Why Have I Burnt Out of School?

Going from one tiresome class to the next during the school day causes a lack of interest and eventually burnout even in the best students.

Anna Grace Likes

Burnout is characterized by stress and disinterest in activities and caused by excess amounts of schoolwork and other commitments.

We’ve all heard the cliche complaints about how “school is hard” and how difficult it is to work for seven hours straight. Parents and even some teachers then have the typical response of “I work every day too, you just need to learn to work harder,” or, “why are you wasting your free time procrastinating and being lazy?” Part of the difficulty of the school day is that many students have sports practices, play or instrument rehearsals, work, and hours upon hours of extra homework every single night. But it could be argued that there’s a little more that makes the school day so difficult. 

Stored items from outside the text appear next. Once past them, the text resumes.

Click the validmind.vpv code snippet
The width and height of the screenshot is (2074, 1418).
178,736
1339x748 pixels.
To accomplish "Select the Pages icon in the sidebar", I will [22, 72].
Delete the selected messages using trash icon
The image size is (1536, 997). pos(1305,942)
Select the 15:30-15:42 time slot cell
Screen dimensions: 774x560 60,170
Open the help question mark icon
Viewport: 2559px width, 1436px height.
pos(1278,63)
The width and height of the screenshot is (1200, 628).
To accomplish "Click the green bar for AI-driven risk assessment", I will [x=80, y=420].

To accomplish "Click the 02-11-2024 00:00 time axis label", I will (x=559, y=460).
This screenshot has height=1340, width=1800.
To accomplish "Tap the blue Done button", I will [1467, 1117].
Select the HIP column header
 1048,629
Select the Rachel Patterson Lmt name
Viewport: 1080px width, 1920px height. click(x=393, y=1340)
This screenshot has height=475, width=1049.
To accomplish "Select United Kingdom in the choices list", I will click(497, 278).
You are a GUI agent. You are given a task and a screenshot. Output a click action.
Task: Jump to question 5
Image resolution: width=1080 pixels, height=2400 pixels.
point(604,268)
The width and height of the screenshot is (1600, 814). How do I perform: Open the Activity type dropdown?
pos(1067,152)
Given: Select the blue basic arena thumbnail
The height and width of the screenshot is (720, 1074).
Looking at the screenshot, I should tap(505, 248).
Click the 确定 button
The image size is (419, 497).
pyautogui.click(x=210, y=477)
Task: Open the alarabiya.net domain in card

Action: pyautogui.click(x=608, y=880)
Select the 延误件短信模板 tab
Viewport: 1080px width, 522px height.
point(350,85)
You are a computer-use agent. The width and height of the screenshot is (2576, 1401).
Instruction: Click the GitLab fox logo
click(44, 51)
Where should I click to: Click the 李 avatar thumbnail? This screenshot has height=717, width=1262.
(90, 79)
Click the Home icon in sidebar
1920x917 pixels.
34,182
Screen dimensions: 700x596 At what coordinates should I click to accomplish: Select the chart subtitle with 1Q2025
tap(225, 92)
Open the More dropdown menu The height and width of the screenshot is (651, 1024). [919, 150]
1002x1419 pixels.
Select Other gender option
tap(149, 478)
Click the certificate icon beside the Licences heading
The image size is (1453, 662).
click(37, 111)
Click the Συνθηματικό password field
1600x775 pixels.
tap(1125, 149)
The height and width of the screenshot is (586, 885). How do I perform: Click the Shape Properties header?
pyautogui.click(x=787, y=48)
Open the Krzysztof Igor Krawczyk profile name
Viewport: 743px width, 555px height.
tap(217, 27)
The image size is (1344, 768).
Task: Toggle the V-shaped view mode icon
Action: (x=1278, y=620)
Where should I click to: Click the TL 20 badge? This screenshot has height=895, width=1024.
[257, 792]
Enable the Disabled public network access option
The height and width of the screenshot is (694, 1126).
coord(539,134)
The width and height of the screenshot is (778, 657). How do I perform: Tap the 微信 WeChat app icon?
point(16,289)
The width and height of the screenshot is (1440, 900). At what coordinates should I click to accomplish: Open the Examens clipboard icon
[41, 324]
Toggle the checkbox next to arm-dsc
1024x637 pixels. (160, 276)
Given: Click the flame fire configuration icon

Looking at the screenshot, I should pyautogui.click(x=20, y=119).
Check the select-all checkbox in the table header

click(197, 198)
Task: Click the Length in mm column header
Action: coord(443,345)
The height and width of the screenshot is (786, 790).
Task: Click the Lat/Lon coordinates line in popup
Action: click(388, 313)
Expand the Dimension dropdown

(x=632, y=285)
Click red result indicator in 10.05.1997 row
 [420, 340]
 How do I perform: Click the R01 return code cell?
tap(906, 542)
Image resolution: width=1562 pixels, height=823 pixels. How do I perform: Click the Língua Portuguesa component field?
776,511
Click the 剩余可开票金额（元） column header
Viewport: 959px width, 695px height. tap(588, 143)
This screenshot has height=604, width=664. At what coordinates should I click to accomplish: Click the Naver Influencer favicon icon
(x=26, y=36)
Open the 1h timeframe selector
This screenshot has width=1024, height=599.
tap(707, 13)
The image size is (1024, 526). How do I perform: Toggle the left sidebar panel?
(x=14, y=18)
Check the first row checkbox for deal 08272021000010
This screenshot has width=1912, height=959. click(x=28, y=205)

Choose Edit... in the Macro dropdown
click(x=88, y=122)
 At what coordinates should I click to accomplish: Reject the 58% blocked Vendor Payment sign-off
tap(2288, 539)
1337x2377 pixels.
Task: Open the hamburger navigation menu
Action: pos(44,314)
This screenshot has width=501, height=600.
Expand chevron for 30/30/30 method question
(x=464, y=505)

Adults who work at their typical career get the opportunity to do something they chose to do and hopefully enjoy doing. They work on and complete tasks related to the requirements of their chosen profession and are able to spend focused time working on one thing at a time without too much interruption. This is the ideal working scenario, with minimal interruptions and switching of topics/tasks completely even though there may be some multitasking involved. It is not that the work day for a typical adult is not tiring, it is  simply that the work they do is focused on a specific, continuous task instead of the alternative: a day at high school.

Dr. Sophie Leroy, business professor at the University of Minnesota, identified a phenomenon she calls attention residue based on research she conducted in a controlled lab setting. This attention residue was identified when subjects in the experiment had trouble switching from one task to another. This was because residue was left behind from the previous task, causing it to affect performance in the next task. Now consider a typical high schooler’s daily schedule: starting at 8:00 am, a day might look like having 50 minutes of English, then math, then a science class, then maybe an art or music class, then a history class, and so on until 3:00. Once a student sits through a lecture and takes notes in American History, they have to somehow turn their brain off of that and switch to a Biology quiz that they studied for the night before but do not quite remember since they just got a whole bunch of information on George Washington. Then after that, they might have to complete a series of Algebra problems, but they are still on the topic of photosynthesis and cannot focus on solving for ‘x.’ This constant switching of completely unrelated topics makes focusing extremely difficult as the day stretches on because that attention residue continues to build throughout the day.

Oftentimes, these classes do not pique students’ interests either. Being forced to sit and listen to a 50 minute lecture and devote one’s entire attention to that lecture is virtually impossible when thinking about the many other homework assignments they have due the next day while still considering the completely different lesson in the last class. In order for a student to want to learn and want to listen, they have to either enjoy what the teacher is saying, how they say it, the environment they learn in, or how long they have to learn. Consider a math classroom with blank, beige walls with no decoration. Now consider that the teacher goes through the notes the same way every day with a monotone voice and little to no peer interaction. Does a student in that class care about what they are learning or even retain the information they were given? Most likely not. They move on to the next 50 minute period of different information being presented in the same way.

Obviously, different variables can have an effect on this. Being able to connect to the teacher, feeling comfortable in a classroom, or understanding and enjoying the lesson being taught helps to alleviate the stressors of such a busy day. But even this does not fix the fact that teenagers are tired of attending full days of an almost endless flow of unrelated and oftentimes uninteresting information. Westminster student Sophie Shaver describes burnout as “the feeling of being so tired after a day of school that you just lay down on your bed and can’t do anything else because you’re so tired and stressed.” Burnout can even turn into more serious problems such as anxiety or depression when not properly taken care of earlier on.

School systems put immense pressure on the lives of students and have done so for years and years. Nothing seems to change even amidst countless cries for help, calls for change, and mental health problems on the rise. In order to alleviate the stressors of a typical day, students should be provided with more opportunity to take classes that interest them. Also, on longer days, teachers should not expect to have their students full attention for 75 minutes straight without some sort of peer interaction, experiment, video, game, or even just a break. Teens want to be active and want to learn if they have the ability to do so in a way they care about. Take for example those “fun” class days…what are they? The days where teens get to make s’mores to demonstrate stoichiometry or tear apart a stuffed animal to liken society to the novel Lord of the Flies or go outside and sit in nature while painting a landscape—those are what stick in a student’s mind and let them learn—not the lecture-based note sheets that are long-forgotten after the test date. Teenagers need to feel cared about and seen if they want to overcome academic burnout, and it’s up to teachers to change their experience and attempt to beat this attention residue.